_Task inputs:_
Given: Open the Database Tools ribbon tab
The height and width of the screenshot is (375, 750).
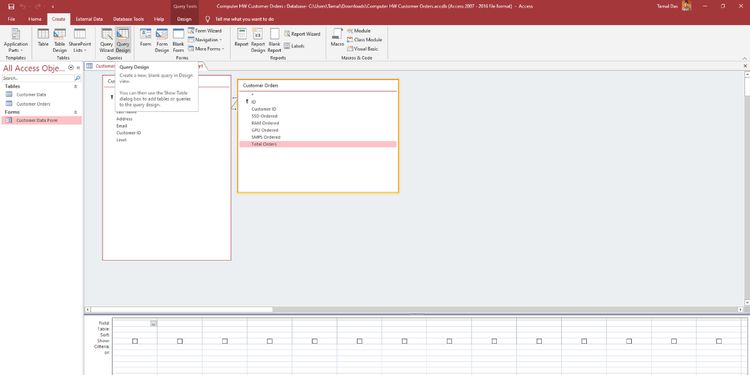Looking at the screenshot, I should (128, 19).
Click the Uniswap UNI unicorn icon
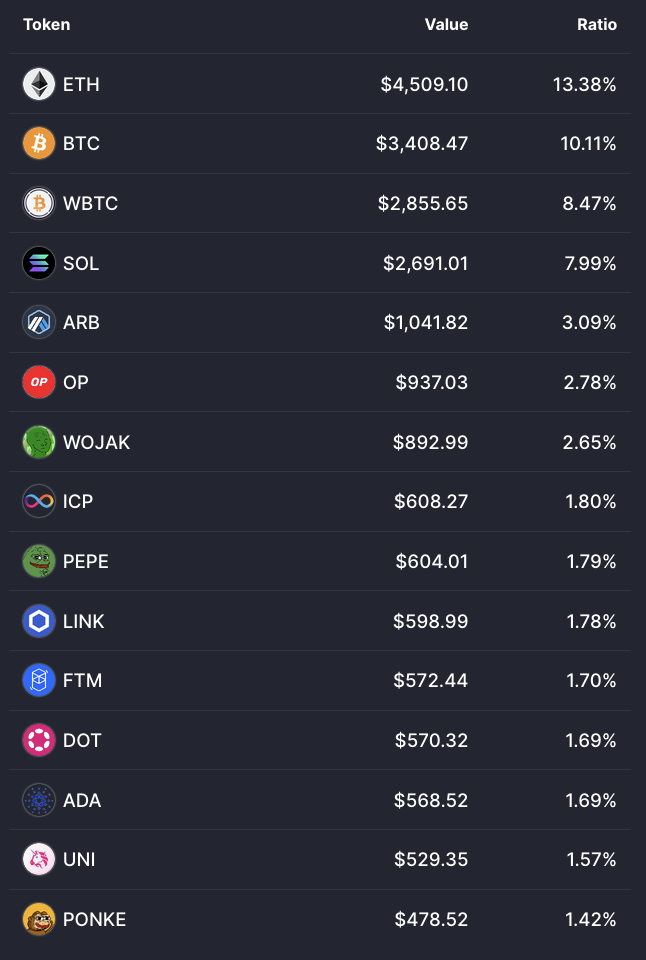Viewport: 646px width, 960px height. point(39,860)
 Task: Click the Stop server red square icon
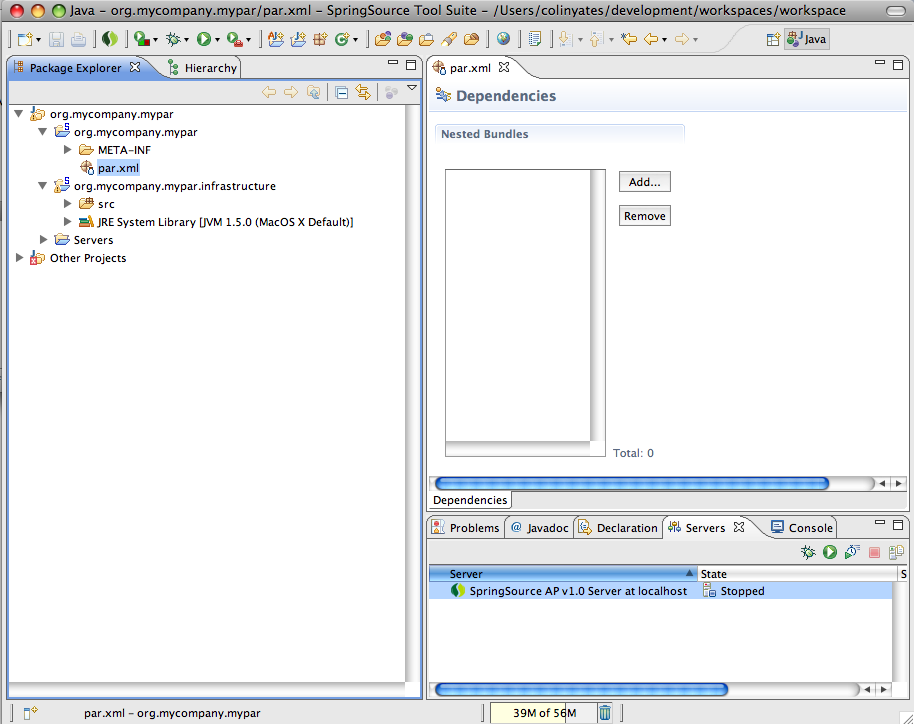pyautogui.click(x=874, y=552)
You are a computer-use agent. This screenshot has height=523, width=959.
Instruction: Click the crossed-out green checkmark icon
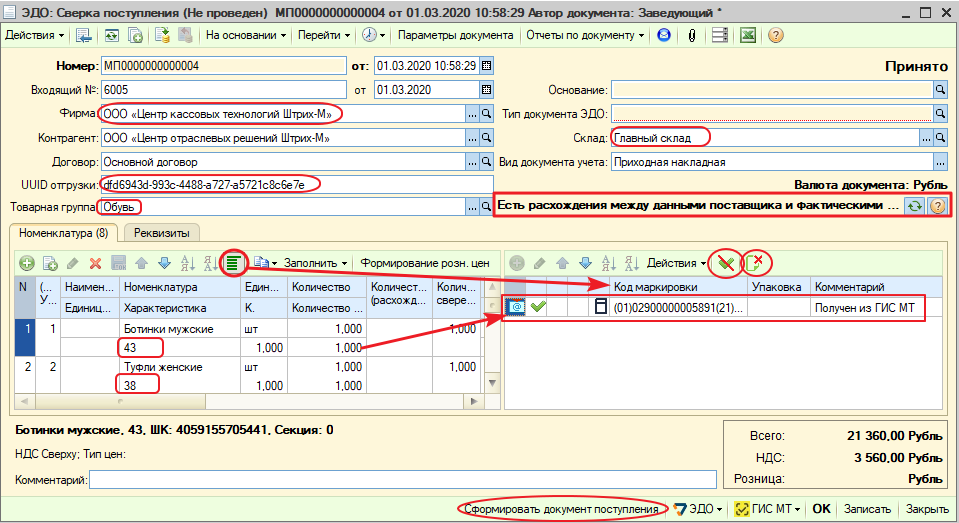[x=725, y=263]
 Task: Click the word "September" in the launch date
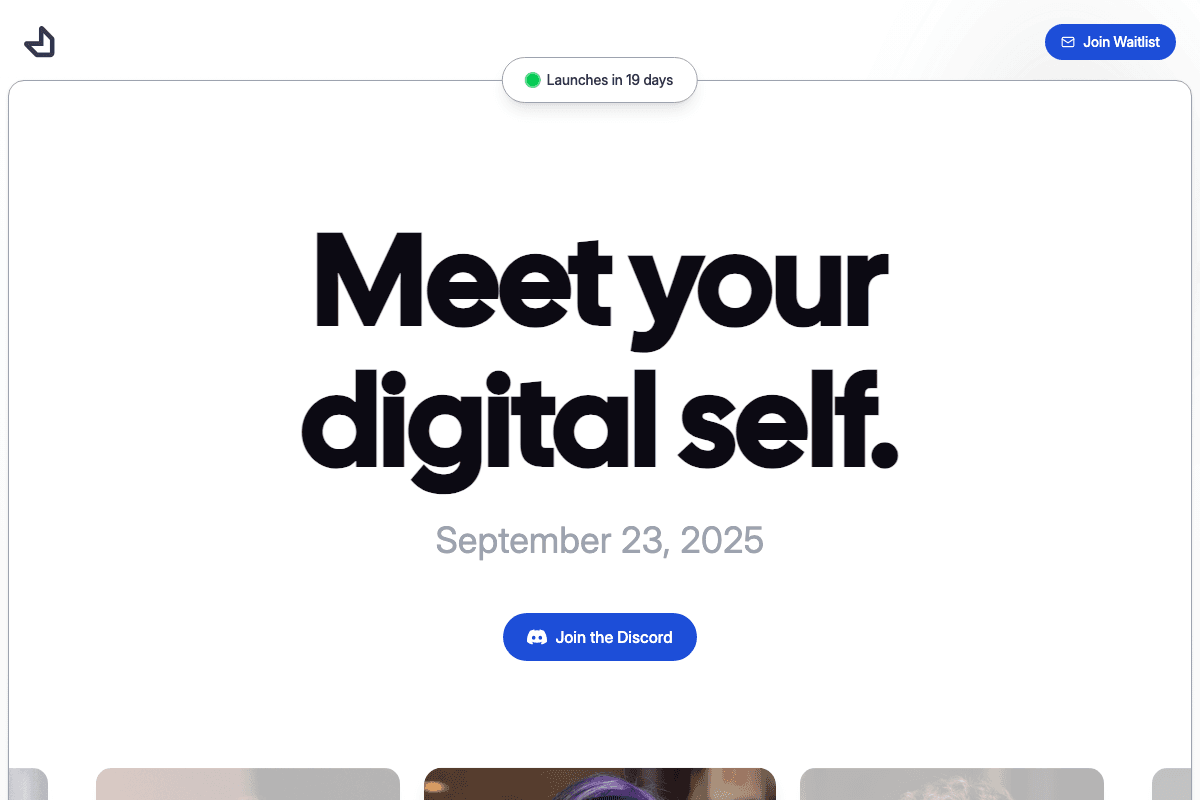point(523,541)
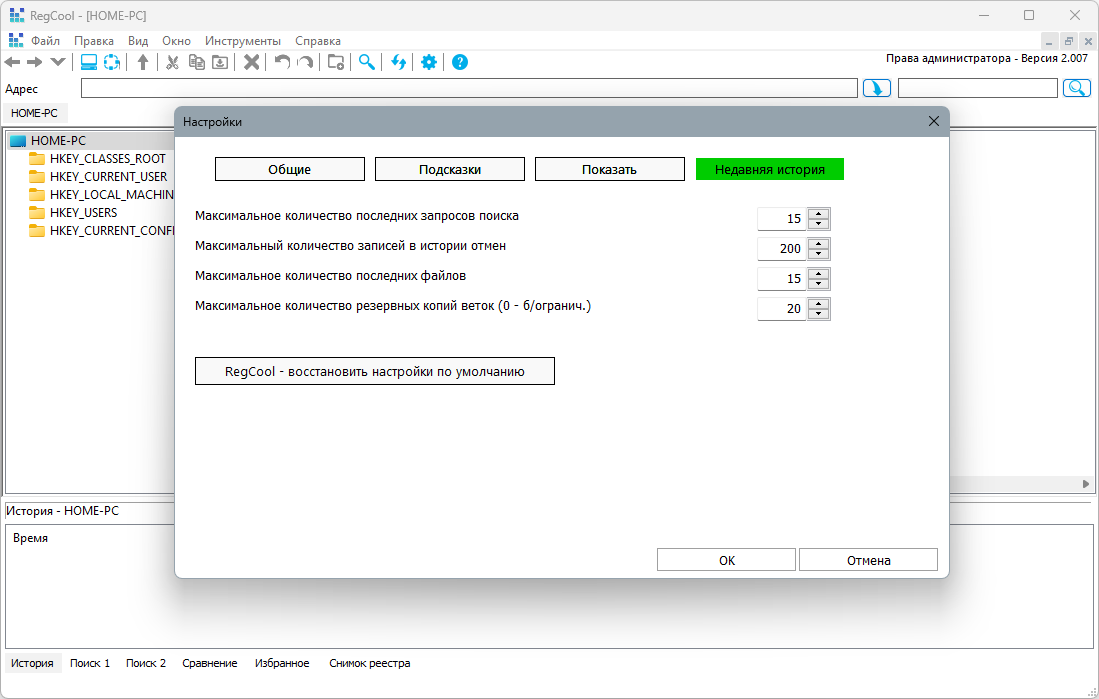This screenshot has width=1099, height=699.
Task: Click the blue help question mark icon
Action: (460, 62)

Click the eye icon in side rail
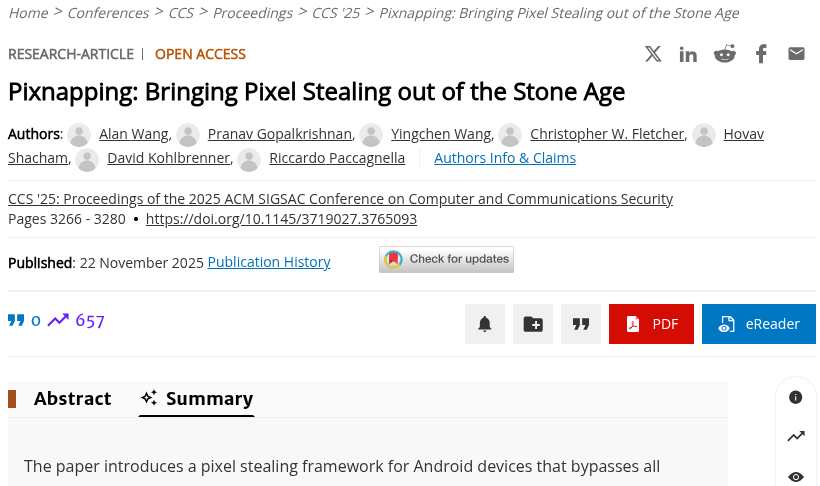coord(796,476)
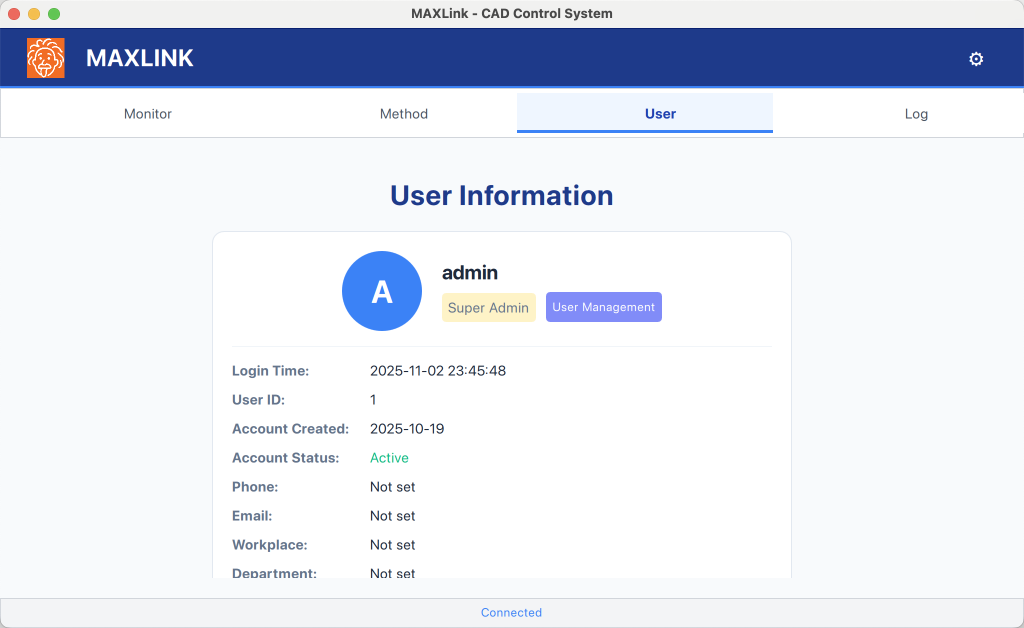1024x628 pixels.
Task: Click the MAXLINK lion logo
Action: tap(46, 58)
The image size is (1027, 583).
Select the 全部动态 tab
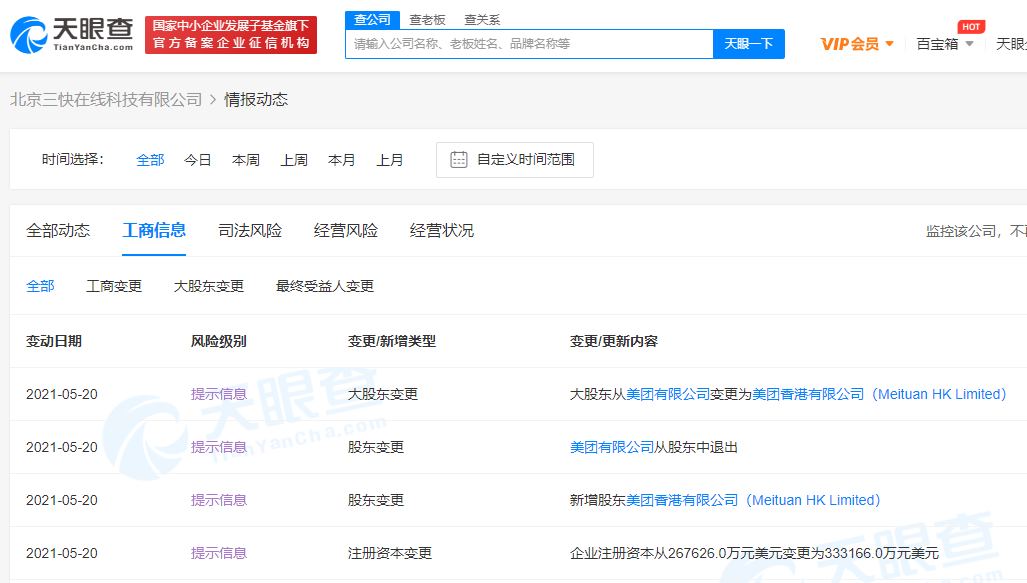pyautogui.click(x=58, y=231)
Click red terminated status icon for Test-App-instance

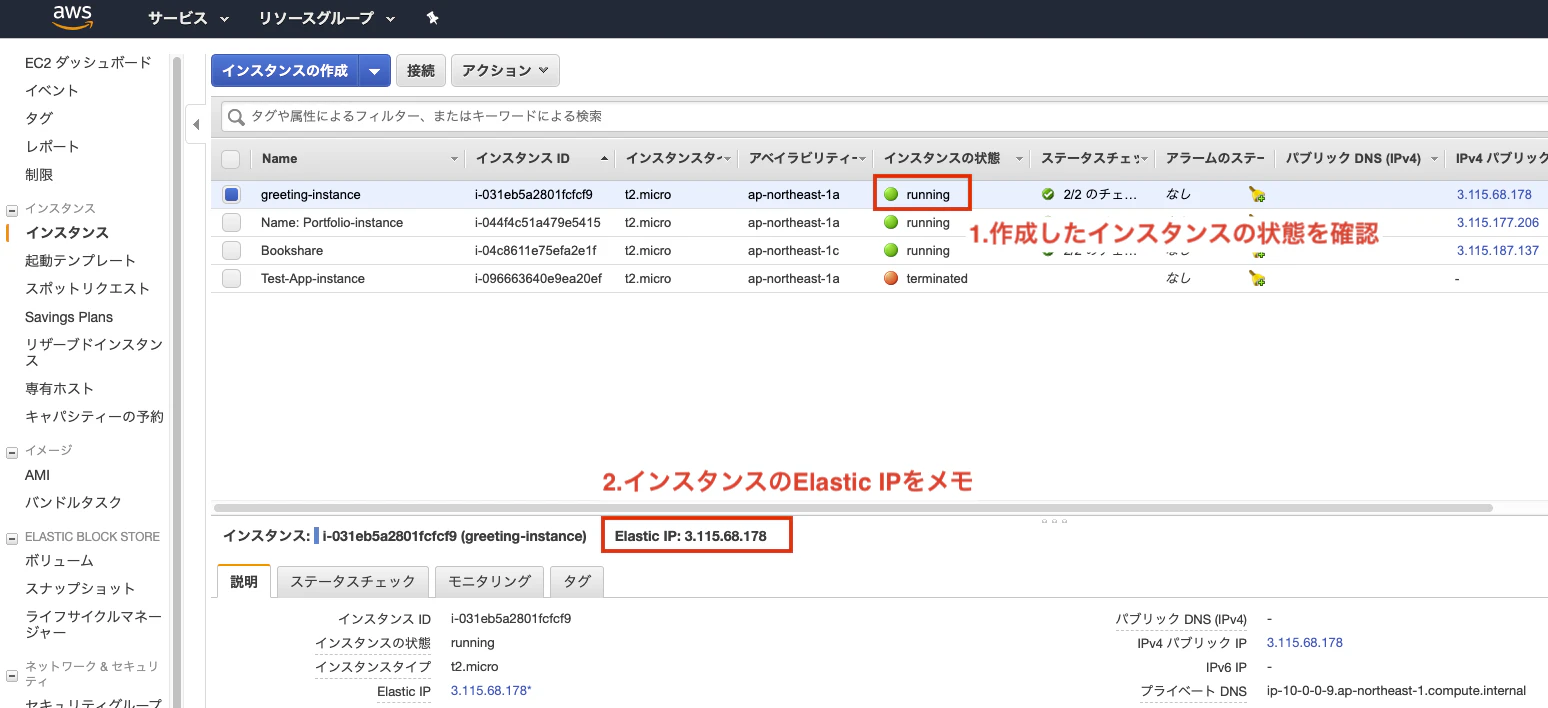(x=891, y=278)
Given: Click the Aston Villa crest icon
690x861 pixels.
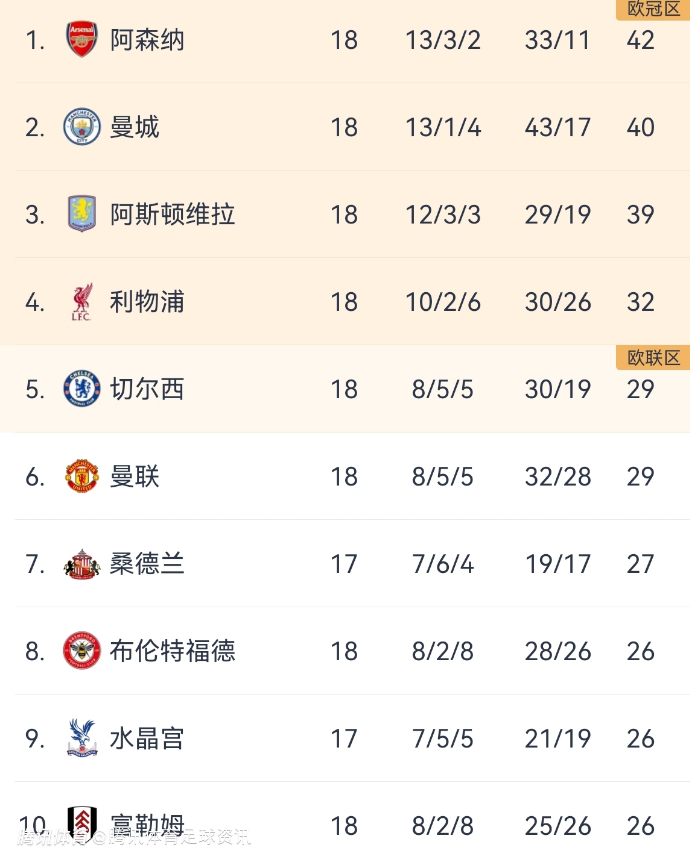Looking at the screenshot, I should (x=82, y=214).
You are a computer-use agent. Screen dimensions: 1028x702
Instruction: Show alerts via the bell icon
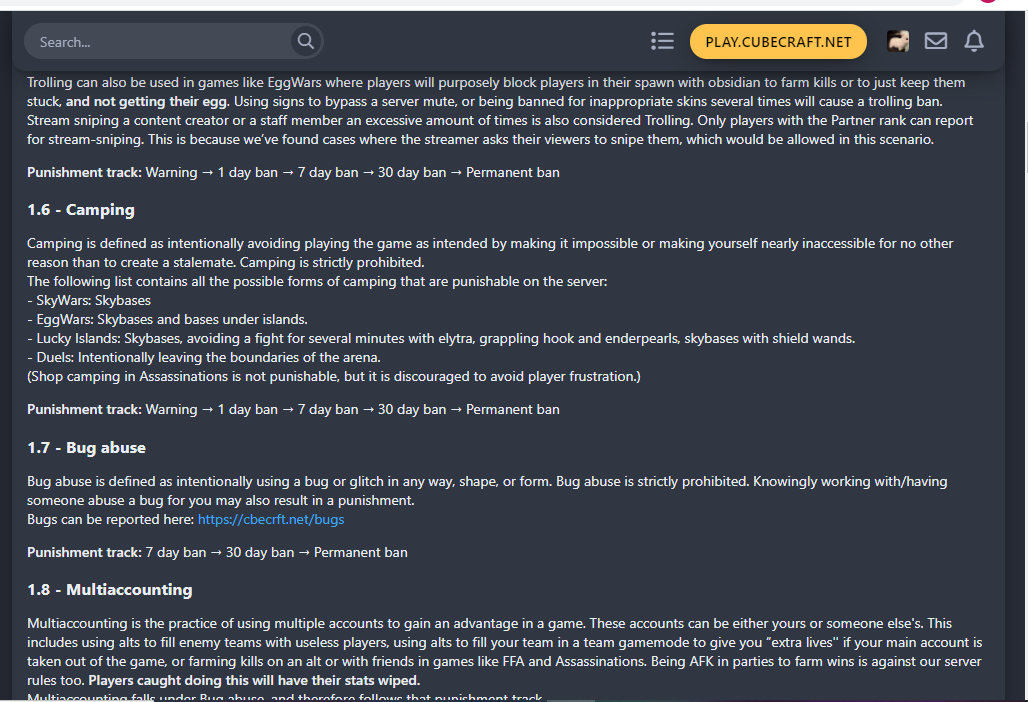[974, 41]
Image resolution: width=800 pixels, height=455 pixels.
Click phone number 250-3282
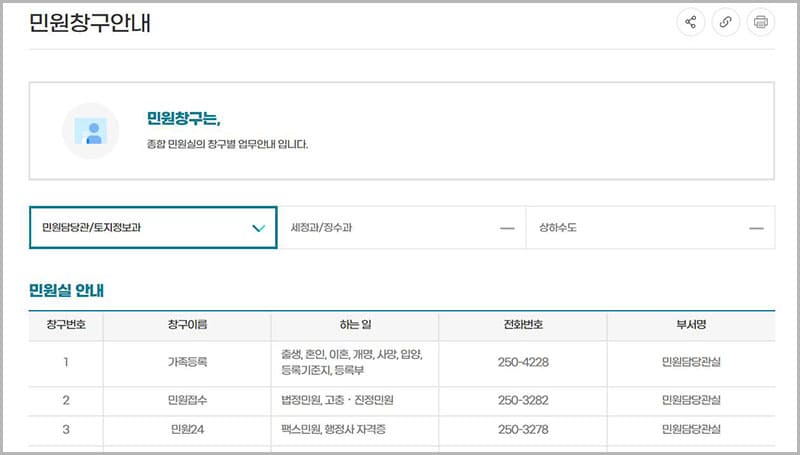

_Work request:_
The entries above need an exact copy without their pictures.

_Solved exercise:_
Given: Open the Database Tools ribbon tab
The height and width of the screenshot is (375, 750).
Looking at the screenshot, I should (128, 19).
Click the Uniswap UNI unicorn icon
Viewport: 646px width, 960px height. point(39,860)
 Task: Click the Stop server red square icon
pyautogui.click(x=874, y=552)
You are a computer-use agent. This screenshot has height=523, width=959.
Instruction: Click the crossed-out green checkmark icon
[x=725, y=263]
 Task: Click the word "September" in the launch date
point(523,541)
This screenshot has width=1099, height=699.
Task: Click the blue help question mark icon
Action: (460, 62)

Click the eye icon in side rail
coord(796,476)
1024x628 pixels.
Task: Click the MAXLINK lion logo
Action: tap(46, 58)
The image size is (1027, 583).
Select the 全部动态 tab
pyautogui.click(x=58, y=231)
Click red terminated status icon for Test-App-instance

(x=891, y=278)
Given: Click the Aston Villa crest icon
690x861 pixels.
Looking at the screenshot, I should (x=82, y=214).
You are a computer-use agent. Screen dimensions: 1028x702
Instruction: Show alerts via the bell icon
[974, 41]
Image resolution: width=800 pixels, height=455 pixels.
Click phone number 250-3282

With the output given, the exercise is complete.